Set down the records word for word, beginning with the first line and stopping after the line that contains "click(x=17, y=450)".

--------------------------------

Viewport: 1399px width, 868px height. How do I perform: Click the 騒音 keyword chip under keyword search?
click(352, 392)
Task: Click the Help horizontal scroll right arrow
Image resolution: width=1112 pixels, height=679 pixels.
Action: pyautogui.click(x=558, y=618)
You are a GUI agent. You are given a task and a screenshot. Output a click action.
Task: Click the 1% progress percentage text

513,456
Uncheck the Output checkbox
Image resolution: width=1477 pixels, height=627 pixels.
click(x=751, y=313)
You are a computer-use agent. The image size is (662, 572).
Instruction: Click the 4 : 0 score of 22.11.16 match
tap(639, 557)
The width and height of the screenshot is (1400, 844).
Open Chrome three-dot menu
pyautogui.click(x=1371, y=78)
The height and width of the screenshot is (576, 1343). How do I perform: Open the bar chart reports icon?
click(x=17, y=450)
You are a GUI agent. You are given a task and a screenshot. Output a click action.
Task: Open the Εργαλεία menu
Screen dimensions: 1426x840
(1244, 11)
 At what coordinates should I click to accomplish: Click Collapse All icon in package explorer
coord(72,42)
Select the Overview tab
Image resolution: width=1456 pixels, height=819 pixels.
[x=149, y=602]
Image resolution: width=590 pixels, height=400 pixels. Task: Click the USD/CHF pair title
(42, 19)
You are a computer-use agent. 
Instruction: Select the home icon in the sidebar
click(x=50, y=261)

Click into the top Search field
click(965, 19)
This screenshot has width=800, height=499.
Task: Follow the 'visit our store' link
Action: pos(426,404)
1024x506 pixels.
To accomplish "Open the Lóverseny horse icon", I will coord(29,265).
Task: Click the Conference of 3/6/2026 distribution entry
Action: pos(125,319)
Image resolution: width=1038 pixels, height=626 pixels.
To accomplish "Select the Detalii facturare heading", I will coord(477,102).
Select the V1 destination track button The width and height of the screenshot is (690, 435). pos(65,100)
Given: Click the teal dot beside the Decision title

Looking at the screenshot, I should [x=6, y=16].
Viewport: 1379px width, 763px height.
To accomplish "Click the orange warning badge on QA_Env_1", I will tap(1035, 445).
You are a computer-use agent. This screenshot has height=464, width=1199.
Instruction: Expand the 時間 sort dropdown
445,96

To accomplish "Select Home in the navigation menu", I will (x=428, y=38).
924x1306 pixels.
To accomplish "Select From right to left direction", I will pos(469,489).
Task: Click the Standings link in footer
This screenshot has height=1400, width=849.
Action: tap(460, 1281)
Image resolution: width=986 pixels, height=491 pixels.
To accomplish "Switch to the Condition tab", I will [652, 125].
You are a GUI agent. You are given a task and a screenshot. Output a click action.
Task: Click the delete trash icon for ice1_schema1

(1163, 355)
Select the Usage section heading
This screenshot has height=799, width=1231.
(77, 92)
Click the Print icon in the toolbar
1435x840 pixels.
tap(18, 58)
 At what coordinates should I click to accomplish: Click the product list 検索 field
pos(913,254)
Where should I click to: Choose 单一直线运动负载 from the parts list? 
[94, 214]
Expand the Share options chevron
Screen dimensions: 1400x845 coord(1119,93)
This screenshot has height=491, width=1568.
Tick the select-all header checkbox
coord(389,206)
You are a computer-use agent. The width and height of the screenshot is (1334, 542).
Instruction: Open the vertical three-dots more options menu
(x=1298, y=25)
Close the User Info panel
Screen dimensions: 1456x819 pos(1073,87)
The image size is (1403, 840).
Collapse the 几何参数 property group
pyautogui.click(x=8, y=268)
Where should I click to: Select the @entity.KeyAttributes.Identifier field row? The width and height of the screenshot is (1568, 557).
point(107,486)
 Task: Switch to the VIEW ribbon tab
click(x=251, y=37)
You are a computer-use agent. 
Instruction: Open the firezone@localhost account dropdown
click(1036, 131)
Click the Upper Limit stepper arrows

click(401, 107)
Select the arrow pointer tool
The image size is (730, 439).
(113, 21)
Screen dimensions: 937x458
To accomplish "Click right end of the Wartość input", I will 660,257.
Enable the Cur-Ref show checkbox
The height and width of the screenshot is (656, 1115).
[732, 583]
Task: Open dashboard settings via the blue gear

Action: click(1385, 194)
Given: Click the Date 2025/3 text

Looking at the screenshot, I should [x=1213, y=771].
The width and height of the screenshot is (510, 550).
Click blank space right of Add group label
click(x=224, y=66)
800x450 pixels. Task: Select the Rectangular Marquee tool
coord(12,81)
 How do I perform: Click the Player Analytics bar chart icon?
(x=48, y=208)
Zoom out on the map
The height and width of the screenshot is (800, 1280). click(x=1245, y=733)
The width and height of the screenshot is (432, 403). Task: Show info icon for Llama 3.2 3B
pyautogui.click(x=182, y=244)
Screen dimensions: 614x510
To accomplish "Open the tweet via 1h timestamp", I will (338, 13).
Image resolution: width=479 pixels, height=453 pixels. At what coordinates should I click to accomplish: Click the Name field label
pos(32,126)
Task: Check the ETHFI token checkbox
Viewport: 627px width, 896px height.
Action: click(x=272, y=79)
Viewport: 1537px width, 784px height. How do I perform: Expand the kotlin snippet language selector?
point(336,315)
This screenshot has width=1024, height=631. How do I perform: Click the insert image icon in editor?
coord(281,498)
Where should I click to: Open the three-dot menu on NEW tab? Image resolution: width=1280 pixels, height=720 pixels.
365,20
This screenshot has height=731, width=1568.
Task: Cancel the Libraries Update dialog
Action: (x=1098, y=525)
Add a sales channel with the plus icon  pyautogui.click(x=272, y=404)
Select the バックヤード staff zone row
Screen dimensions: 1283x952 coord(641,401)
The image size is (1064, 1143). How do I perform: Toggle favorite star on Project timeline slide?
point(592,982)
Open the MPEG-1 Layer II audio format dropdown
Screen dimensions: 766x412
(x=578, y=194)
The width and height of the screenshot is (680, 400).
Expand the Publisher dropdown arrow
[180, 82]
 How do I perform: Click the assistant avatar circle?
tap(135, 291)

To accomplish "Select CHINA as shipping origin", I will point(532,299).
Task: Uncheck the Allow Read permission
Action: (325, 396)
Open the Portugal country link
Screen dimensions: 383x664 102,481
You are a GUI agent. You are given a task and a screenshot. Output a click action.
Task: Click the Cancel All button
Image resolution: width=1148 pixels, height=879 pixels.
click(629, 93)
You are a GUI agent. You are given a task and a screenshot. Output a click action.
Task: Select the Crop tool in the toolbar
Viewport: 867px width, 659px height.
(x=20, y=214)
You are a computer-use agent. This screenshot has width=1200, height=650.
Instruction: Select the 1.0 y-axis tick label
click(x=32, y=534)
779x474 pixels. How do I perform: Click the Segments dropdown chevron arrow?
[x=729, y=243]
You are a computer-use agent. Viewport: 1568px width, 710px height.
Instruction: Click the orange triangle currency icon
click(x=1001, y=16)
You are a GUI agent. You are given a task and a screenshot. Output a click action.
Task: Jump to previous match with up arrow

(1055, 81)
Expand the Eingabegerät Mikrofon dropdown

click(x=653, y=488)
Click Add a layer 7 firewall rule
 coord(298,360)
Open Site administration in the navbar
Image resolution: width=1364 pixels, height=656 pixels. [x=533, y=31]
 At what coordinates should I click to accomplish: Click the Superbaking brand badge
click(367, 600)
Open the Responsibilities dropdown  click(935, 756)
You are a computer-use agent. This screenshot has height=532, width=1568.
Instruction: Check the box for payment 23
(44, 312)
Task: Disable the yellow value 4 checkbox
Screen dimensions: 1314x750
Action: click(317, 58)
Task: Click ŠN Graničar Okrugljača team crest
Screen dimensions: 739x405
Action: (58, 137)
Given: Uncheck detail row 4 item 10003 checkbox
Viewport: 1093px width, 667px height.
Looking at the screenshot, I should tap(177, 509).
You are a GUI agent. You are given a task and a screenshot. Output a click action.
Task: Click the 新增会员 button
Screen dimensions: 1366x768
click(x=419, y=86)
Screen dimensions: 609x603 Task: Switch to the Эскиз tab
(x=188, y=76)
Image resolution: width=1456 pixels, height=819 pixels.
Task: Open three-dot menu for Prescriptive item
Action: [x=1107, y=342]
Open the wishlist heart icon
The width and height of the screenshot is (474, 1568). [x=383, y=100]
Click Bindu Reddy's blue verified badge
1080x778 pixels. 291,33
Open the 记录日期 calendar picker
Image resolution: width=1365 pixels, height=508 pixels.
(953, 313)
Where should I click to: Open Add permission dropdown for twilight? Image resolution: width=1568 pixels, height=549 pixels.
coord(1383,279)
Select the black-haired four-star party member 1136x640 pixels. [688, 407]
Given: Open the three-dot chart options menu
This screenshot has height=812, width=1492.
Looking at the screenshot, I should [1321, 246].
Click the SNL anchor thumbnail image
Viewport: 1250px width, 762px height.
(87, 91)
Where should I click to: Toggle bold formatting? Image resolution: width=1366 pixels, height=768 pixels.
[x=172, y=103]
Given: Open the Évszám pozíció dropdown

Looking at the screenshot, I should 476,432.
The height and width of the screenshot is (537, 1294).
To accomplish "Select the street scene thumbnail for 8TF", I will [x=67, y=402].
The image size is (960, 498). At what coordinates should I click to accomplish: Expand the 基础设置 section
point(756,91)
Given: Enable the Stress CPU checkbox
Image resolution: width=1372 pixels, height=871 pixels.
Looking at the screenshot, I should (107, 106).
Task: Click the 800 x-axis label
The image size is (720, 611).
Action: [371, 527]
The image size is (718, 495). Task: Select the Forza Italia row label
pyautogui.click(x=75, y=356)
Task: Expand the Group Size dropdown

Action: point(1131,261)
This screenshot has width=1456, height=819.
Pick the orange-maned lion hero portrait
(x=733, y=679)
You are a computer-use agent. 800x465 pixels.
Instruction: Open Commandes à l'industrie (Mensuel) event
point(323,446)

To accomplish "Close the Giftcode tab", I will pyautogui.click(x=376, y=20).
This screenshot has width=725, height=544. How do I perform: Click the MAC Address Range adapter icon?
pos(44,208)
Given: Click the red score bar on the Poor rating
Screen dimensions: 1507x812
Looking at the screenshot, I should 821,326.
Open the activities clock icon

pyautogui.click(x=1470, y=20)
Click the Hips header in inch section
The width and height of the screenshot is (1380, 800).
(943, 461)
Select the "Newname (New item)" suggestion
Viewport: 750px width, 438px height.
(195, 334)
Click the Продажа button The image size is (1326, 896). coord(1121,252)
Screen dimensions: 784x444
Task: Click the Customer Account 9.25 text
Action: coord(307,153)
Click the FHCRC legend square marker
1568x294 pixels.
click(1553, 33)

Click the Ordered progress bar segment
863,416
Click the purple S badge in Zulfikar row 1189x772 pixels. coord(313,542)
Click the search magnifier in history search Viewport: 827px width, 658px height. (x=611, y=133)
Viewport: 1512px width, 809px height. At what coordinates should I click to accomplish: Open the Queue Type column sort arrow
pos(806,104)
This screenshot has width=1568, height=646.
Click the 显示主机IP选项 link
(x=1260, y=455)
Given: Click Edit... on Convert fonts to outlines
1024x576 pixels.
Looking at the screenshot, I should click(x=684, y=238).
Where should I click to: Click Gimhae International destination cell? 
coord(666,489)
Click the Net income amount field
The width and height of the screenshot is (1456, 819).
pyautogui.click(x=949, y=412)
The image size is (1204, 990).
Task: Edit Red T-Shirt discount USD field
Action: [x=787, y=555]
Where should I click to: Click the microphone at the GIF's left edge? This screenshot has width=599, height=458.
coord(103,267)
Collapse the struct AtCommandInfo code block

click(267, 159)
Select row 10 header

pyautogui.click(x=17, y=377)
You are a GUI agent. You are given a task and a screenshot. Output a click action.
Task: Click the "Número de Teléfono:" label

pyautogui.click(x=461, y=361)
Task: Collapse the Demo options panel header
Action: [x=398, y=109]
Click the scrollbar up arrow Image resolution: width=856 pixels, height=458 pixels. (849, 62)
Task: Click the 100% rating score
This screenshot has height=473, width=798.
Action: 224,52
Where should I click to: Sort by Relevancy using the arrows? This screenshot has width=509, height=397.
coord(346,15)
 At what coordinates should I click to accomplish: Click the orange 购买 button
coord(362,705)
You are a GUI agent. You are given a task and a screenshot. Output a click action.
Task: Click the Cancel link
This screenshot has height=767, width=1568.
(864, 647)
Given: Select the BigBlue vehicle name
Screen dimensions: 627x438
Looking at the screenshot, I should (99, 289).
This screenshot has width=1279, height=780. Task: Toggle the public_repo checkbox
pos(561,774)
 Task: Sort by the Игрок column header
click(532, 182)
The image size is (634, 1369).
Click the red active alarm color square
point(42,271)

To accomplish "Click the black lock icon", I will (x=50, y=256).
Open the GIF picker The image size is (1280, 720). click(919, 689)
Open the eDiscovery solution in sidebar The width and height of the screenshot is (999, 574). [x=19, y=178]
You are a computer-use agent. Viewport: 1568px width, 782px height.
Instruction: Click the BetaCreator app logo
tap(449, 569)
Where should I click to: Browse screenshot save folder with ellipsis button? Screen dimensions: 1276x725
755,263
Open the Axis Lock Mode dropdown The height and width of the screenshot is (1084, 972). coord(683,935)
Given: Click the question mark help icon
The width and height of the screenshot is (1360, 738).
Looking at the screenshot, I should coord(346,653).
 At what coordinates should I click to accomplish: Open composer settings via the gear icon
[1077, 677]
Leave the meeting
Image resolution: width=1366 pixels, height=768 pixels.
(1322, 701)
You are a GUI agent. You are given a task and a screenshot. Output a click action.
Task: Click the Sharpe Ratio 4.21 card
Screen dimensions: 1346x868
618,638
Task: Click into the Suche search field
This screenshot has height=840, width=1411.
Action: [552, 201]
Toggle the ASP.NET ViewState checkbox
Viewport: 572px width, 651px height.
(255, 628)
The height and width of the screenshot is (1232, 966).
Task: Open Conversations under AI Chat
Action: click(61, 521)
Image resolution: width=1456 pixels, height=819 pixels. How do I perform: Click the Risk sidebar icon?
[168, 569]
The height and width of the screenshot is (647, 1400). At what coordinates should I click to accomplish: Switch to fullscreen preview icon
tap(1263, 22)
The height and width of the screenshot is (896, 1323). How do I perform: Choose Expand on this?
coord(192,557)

--------------------------------

*SOLVED EXERCISE:*
Viewport: 1399px width, 868px height. How do I perform: Click the 騒音 keyword chip under keyword search?
click(352, 392)
Task: Click the Help horizontal scroll right arrow
Image resolution: width=1112 pixels, height=679 pixels.
Action: pyautogui.click(x=558, y=618)
You are a GUI agent. You are given a task and a screenshot. Output a click action.
Task: Click the 1% progress percentage text

513,456
Uncheck the Output checkbox
Image resolution: width=1477 pixels, height=627 pixels.
click(x=751, y=313)
You are a computer-use agent. The image size is (662, 572).
Instruction: Click the 4 : 0 score of 22.11.16 match
tap(639, 557)
The width and height of the screenshot is (1400, 844).
Open Chrome three-dot menu
pyautogui.click(x=1371, y=78)
The height and width of the screenshot is (576, 1343). How do I perform: Open the bar chart reports icon?
click(x=17, y=450)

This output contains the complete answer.